引用:厚生労働省「キャリアアップ助成金(社会保険適用時処遇改善コース)のご案内(リーフレット)」
「そもそも助成金って何?」「個人事業主でももらえるものなの?」という疑問をお持ちの方はこちら!助成金の制度や仕組みについてわかりやすく解説しています!
助成金とは?対象者や受給条件・申請の方法まで徹底解説キャリアアップ助成金(社会保険適用時処遇改善コース)の申請方法
キャリアアップ助成金(社会保険適用時処遇改善コース)の申請方法は、以下のように3つのメニューによって流れが異なります。
引用:厚生労働省「キャリアアップ助成金(社会保険適用時処遇改善コース)のご案内(リーフレット)」
ここでは、各メニューに共通する大まかな流れについて解説します。
1.キャリアアップ計画の策定
まずは各メニューにおける支給要件に関する取り組みを開始する前日までにキャリアアップ計画を策定、キャリアアップ計画書を作成します。
キャリアアップ計画とは、「企業が非正規労働者のキャリアアップを進めるために、目標や講ずる措置などの具体的な手順を示した計画」のことです。
キャリアアップ計画書の作成方法については、以下の記事をご覧ください。
関連記事:【記入例あり】キャリアアップ計画書の作成方法は?添付書類一覧も解説
2.賃金改定・社会保険の加入
キャリアアップ計画書が受理されたら、労働者の社会保険加入とメニューによっては収入増額のための取り組みを実施します。
3.実施開始から6か月後に支給申請書を提出
取り組みを開始してから6か月後に、支給申請書を管轄労働局に提出します。
不備があると受理されない場合があるため、必ず余裕をもって準備しておきましょう。
その後も各メニューの支給要件に定められた時期に支給申請を行います。

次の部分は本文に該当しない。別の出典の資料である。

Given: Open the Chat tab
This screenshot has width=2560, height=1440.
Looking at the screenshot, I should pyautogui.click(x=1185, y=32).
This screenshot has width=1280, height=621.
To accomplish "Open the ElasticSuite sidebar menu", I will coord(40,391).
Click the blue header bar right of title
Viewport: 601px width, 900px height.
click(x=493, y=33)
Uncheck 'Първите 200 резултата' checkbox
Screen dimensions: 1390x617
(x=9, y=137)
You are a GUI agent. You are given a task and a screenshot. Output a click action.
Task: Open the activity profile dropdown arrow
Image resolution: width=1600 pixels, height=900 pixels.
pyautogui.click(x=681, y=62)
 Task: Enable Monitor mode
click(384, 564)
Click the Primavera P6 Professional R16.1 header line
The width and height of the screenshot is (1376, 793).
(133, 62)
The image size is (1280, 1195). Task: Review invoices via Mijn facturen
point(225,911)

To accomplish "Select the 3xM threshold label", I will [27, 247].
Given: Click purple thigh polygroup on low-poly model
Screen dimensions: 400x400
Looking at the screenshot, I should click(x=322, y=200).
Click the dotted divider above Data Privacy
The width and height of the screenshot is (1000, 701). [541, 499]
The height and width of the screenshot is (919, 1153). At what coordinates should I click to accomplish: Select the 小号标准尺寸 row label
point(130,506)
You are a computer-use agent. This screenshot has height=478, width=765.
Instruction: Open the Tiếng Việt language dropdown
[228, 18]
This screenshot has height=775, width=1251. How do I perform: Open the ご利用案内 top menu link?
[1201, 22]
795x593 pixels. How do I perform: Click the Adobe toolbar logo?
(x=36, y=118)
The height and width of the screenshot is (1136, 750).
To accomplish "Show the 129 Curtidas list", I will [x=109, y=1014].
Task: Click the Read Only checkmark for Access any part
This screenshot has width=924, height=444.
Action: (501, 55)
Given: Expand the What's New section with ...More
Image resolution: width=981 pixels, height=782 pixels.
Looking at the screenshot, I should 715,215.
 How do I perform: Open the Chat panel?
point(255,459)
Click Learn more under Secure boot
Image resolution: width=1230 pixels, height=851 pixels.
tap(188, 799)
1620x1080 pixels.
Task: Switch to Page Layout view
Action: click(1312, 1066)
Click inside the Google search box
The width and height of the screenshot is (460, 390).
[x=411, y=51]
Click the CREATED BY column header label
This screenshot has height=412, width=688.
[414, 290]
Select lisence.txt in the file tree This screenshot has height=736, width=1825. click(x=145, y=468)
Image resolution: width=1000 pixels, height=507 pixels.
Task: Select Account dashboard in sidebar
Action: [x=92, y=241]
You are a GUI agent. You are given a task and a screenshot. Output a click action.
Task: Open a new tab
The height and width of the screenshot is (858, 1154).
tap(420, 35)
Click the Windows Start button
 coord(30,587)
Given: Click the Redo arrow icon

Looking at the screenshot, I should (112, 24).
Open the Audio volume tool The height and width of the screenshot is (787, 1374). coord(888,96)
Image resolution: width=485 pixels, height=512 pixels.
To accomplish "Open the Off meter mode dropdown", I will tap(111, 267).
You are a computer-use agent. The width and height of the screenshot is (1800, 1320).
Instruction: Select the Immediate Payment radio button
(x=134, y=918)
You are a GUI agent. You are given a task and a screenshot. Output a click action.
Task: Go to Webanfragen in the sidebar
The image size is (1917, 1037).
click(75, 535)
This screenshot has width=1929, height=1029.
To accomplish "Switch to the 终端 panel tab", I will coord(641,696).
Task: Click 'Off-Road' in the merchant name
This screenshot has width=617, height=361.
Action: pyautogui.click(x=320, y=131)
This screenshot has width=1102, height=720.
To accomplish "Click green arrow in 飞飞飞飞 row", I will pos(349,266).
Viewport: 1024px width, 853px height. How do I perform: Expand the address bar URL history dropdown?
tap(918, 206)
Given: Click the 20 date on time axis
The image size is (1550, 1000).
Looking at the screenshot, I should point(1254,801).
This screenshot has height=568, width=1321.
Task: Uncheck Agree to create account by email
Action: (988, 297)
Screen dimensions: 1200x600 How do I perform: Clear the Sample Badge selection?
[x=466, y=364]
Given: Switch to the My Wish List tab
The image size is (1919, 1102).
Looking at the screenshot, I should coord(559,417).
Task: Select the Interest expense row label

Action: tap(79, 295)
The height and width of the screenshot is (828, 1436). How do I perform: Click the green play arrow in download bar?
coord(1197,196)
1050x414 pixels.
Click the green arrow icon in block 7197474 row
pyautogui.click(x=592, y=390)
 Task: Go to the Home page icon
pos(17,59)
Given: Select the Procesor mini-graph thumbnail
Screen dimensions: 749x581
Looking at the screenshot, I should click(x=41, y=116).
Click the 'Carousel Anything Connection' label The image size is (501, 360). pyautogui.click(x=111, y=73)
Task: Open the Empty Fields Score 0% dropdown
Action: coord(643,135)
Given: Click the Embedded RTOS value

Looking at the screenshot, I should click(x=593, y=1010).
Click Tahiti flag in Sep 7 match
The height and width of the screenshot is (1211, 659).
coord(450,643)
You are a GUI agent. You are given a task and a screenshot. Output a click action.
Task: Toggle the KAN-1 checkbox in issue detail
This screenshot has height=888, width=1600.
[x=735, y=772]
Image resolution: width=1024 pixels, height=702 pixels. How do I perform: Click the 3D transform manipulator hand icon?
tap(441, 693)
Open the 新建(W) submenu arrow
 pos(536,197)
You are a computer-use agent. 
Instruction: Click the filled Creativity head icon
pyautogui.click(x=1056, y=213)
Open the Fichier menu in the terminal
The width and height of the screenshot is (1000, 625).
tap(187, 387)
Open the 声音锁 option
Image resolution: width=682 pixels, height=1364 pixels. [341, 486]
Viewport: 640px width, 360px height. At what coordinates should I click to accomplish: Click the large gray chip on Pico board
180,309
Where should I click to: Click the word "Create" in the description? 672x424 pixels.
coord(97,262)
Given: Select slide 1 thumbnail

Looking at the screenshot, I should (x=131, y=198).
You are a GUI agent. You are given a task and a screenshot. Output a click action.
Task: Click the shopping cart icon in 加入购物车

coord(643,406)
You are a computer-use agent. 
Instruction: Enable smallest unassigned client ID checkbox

手当等支給メニューの場合には半年ごとに5回支給申請が必要になるため、その都度、提出期限を確認することが大切です。
4.助成金の受給
無事に支給申請が認められれば、助成金を受給できます。
キャリアアップ助成金(社会保険適用時処遇改善コース)の申請書類チェックリスト
キャリアアップ助成金(社会保険適用時処遇改善コース)の申請書類をチェックリストとしてまとめました。
- キャリアアップ計画書
- キャリアアップ助成金支給申請書
- 事業所確認票
- (ひな形)賃金台帳等に関する確認書
- 社会保険適用時処遇改善コース内訳
- 支払方法・受取人住所届(はじめて雇用関係助成金に申請する場合のみ)
2024年最新の申請様式は、以下の厚生労働省のホームページをご覧ください。
参考:厚生労働省「申請様式ダウンロード(キャリアアップ助成金)(令和6年4月1日以降の取組に係る様式)」
まとめ
この記事では、キャリアアップ助成金(社会保険適用時処遇改善コース)の概要や申請方法、申請書類について解説しました。
労働者が「年収の壁」を意識せずに働くことが可能なように、収入の増額や労働時間の延長といった取り組みを実施することで、企業は人材の離職を防止できます。その際は、キャリアアップ助成金(社会保険適用時処遇改善コース)を活用することで、負担を低減しつつ対策が可能です。